/wgrep

Like grep(1) but for web sites.

Primary LanguageGoApache License 2.0Apache-2.0

Latest release License Go version

like grep but for web sites

wgrep (world wide web grep) search for patterns in a web site directory hierarchy over HTTP, through hypertext references.

By default, it searches for patterns inside paragraphs.

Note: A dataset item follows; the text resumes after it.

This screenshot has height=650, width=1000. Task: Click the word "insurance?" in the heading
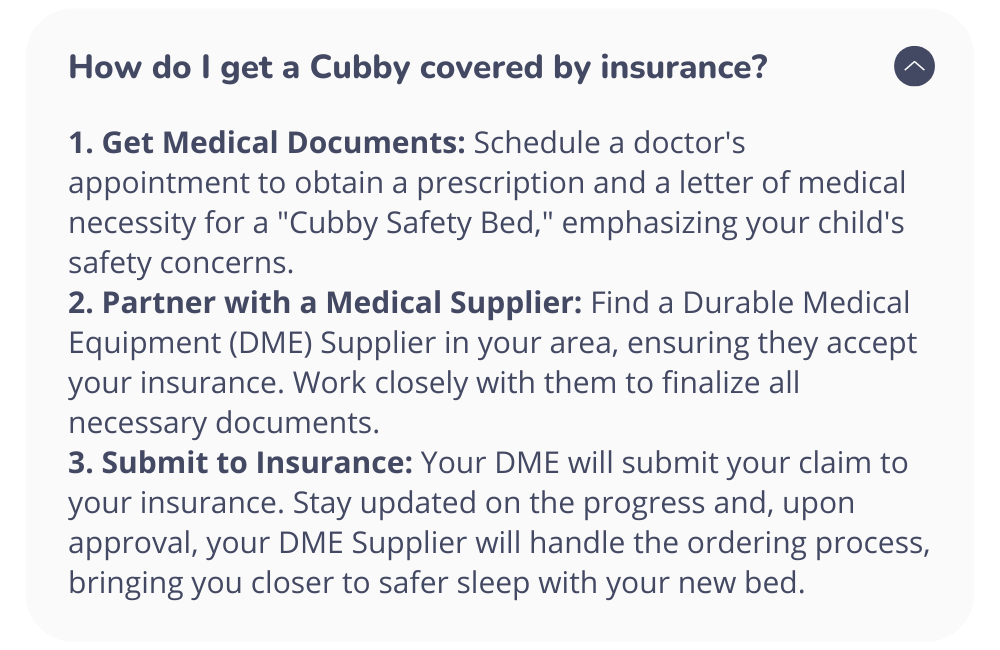[x=684, y=67]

The tool is inspired by GNU grep(1) and wget(1).

Usage

wgrep PATTERN URL [flags]

For details please read the CLI documentation.

Recursive search

wgrep --recursive|-r PATTERN URL

Case insensitive patterns

wgrep --ignore-case|-i PATTERN URL

Include specific locations only

While referenced locations that have a host name different from the one specified in the URL argument are skipped by default, it's possible to include only locations of which HTTP path follows a specific pattern.

Similarly to how grep allows with the --include flag to include specific locations in the search, it's possible to filter the pages by URL when recursively look for a pattern. The include location filter pattern supports regular expressions in the Go flavor.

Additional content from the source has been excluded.